As Ringo turns 71 today, he's still helping to carry The Beatles' flame

It's strange to think now, but there was a time when The Beatles' drummer Ringo Starr thought that he was going to go the same way as Pete Best, and be unceremoniously fired from the group...

On the first day he arrived in EMI's recording studios in September 1962, Ringo was  shocked to find another drummer in his stool, session sticksman Andy White.

"[George Martin] thought I was crazy and couldn't play," Ringo later said of the legendary Beatles producer. "I thought, 'That's the end, they're doing a Pete Best on me."

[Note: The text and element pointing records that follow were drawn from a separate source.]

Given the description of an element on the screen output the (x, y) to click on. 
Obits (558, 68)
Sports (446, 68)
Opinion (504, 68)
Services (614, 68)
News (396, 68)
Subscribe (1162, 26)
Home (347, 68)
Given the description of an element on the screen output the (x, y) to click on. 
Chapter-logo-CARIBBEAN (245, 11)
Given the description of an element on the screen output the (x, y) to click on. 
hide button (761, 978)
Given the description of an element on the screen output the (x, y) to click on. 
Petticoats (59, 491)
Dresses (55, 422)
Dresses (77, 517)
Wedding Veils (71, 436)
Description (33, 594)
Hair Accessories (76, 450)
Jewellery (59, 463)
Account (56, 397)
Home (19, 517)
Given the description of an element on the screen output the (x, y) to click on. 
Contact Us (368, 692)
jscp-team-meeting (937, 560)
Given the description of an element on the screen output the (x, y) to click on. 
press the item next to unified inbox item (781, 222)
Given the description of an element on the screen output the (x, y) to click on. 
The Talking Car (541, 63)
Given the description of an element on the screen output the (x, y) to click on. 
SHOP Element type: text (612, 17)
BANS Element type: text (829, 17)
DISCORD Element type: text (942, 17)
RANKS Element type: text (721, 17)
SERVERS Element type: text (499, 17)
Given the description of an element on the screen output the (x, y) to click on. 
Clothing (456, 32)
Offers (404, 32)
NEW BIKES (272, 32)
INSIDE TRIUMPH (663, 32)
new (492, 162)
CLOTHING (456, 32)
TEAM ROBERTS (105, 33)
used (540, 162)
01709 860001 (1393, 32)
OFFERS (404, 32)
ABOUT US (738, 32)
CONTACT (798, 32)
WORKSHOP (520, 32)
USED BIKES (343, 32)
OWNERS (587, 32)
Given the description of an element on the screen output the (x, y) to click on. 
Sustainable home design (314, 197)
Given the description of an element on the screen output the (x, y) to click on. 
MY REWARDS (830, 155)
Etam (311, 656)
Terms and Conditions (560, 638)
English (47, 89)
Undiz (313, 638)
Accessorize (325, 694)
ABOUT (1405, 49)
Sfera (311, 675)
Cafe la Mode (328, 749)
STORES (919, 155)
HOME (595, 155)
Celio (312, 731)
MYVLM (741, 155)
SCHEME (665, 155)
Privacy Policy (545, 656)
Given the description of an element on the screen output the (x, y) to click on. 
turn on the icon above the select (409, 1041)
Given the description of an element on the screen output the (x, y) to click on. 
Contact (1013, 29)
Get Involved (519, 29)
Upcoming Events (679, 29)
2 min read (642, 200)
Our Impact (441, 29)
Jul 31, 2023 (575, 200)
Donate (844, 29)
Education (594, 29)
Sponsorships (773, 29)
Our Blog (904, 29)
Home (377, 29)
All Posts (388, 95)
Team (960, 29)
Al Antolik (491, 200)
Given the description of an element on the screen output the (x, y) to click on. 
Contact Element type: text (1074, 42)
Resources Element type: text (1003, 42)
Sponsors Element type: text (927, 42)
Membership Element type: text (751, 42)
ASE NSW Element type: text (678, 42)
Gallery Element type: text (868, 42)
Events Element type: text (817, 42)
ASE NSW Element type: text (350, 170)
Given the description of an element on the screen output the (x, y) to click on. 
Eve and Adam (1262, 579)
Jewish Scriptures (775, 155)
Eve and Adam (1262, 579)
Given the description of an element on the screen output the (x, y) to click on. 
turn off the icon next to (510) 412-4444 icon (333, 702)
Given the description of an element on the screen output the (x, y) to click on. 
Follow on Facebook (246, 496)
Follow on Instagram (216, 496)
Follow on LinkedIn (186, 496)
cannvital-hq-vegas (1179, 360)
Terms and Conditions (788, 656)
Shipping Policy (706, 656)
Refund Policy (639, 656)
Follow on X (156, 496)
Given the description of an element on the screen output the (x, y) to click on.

Of course, Ringo wasn't fired and went on to play on all The Beatles' classic and influential albums up until their final Let It Be LP.

As the drummer in the 20th century's most important pop group, Starr collectibles have today accrued their own value on the markets.

Naturally, his signature is most valued when featured alongside the other Beatles.

Notable examples include a Sgt. Pepper Souvenir Poster which ties in with the group's landmark 1967 psychedelic album. Also dating to 1967, the poster signed by all four Beatles sold for $52,500 in June 2009 at Christie's New York.

Ringo Starr solo-signed autographs have gone up in value by 25.16% - which is actually more than Sir Paul McCartney's in terms of annual growth


Ringo's own autographs have always been moderately priced, mainly due to amounts of time he famously devoted to signing fans' autographs.

All this came to a halt in 2008, when released a video revealing that he would no longer be signing autographs (perhaps the combination of signing and drumming was giving him repetitive strain injury?).

Just as Apollo 11 astronaut Neil Armstrong's decision to stop signing autographs in 1994 led to a boost in their value - indeed, he is today the world's rarest and most valued living signature - Ringo's decision to stop signing could likewise see a rise in his autograph's average value.

The industry's PFC40 Autograph Index shows that Ringo's autograph has risen by 25.16% over the past 11 years - compared to 16.67% for the other still-living Beatle Sir Paul McCartney.

While Ringo's autograph, average value £995, wouldn't bring enough to buy a Yellow Submarine, his status as one quarter of the 20th century's most important band means he is certainly worth your consideration as an entry-level alternative investment.